Text excerpt:
- Opening Delimiter -

Also on 4/20, the ACLU released a report: “A Tale of Two Countries: Racially Targeted Arrests in the Era of Marijuana Reform” (a follow-up to the 2013, “The War on Marijuana in Black and White”). The latest report reiterates that, across all geographic categories, and despite similar use rates, people of color continue to be arrested at much higher rates than whites. But more than simply demonstrating an utter failure to address the racial disparities in the 2013 report, the report’s title (and its simple but effective cover page) evokes the Kerner Report and is a stark reminder that the United States has neglected well publicized racial disparities in policing for over fifty years, and since it’s clear that covid-19-related trauma will fall disproportionately on people of color, these statistics will only get worse.

But without a doubt, it’s possible that one of the most profound changes to marijuana in the coming years will be much more subtle. 4/20 was supposed to be a social celebration, and cannabis tends to be a social drug. During the covid crisis, social distancing requirements, in addition to requiring physical distance, precludes activities that are ritual staples among stoners like passing bongs/joints/blunts and sharing your stash. It remains to be seen how the pandemic will alter the marijuana landscape (I look forward to seeing how the paraphernalia industry will adjust, for instance), but for now, coronavirus will certainly foster more isolated use, and these changes to the prevailing set and setting for cannabis use will also have a profound impact.

- Closing Delimiter -

Excerpted records:

- Opening Delimiter -

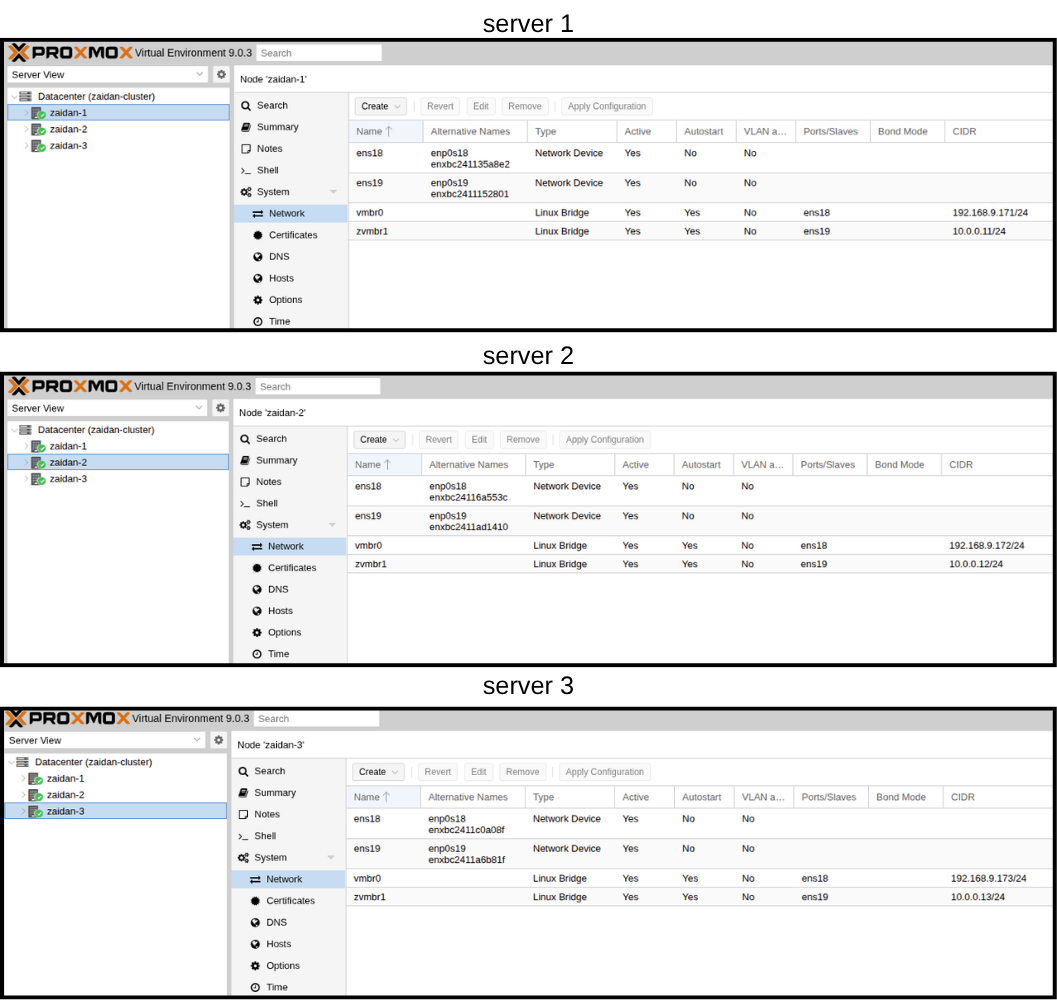
Task: Select DNS globe icon in the zaidan-1 node sidebar
Action: coord(258,257)
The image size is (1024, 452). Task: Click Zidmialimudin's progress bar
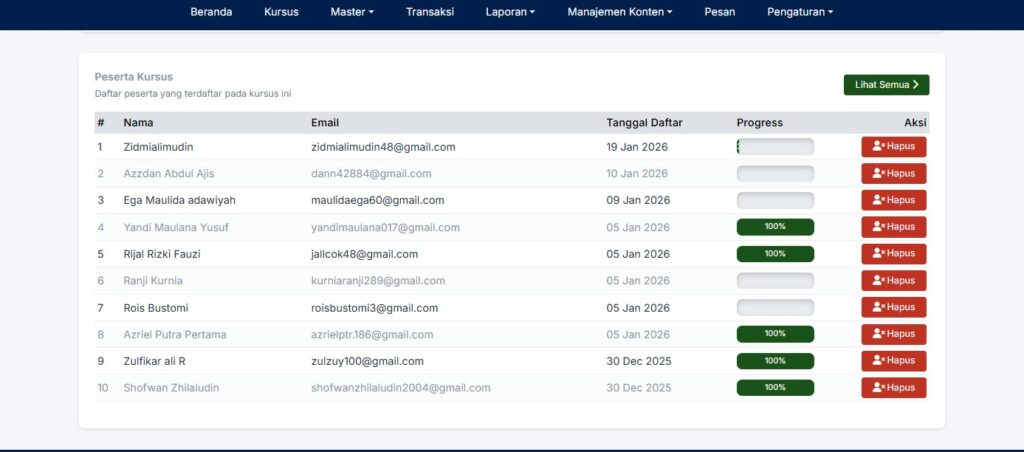(x=775, y=147)
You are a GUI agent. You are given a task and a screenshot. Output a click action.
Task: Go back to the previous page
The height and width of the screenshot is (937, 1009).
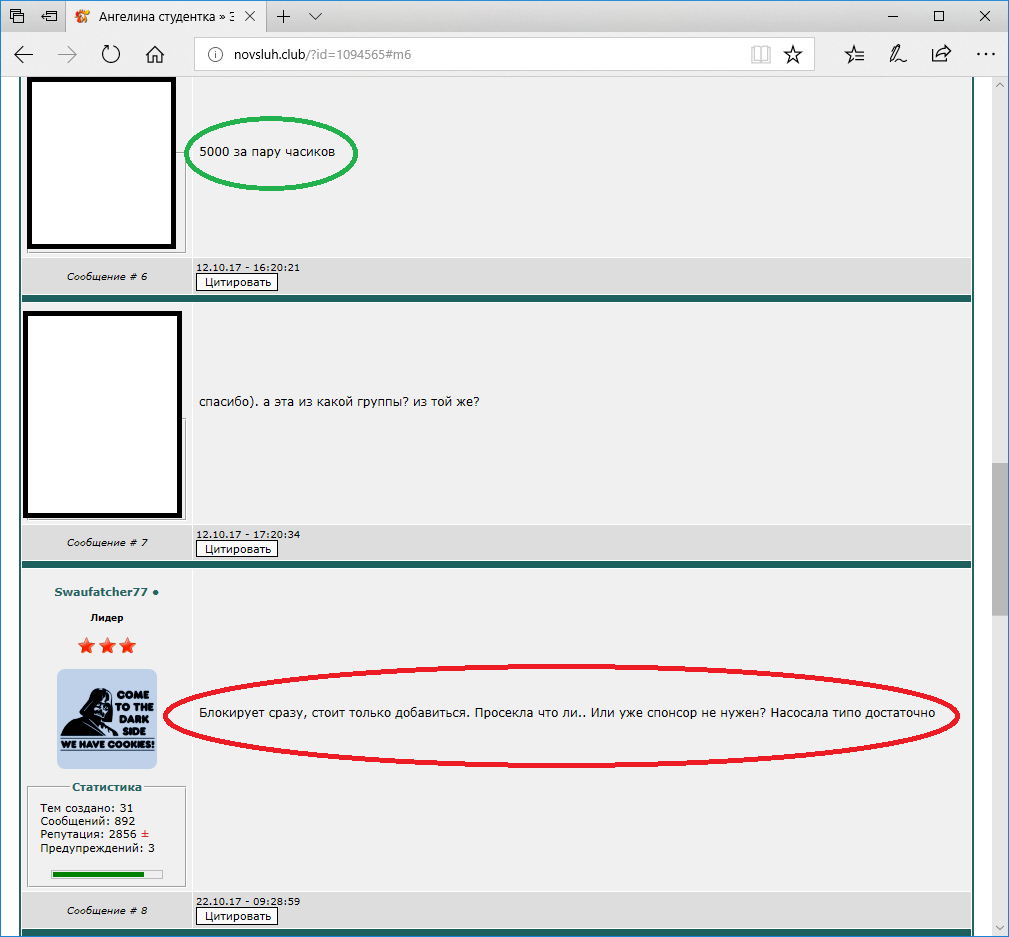coord(24,55)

- Closing Delimiter -

What this task involves:
Do these statements agree with the marijuana reform text above? Answer yes or no for each, and quote the words from the text that decide it.
1. The ACLU released its report on 4/20.
2. The latest report says people of color use marijuana at higher rates than whites.
3. The writer expects the coronavirus to lead to more isolated cannabis use.

Task solution:
1. Yes: "Also on 4/20, the ACLU released a report"
2. No: "despite similar use rates, people of color continue to be arrested at much higher rates than whites"
3. Yes: "coronavirus will certainly foster more isolated use"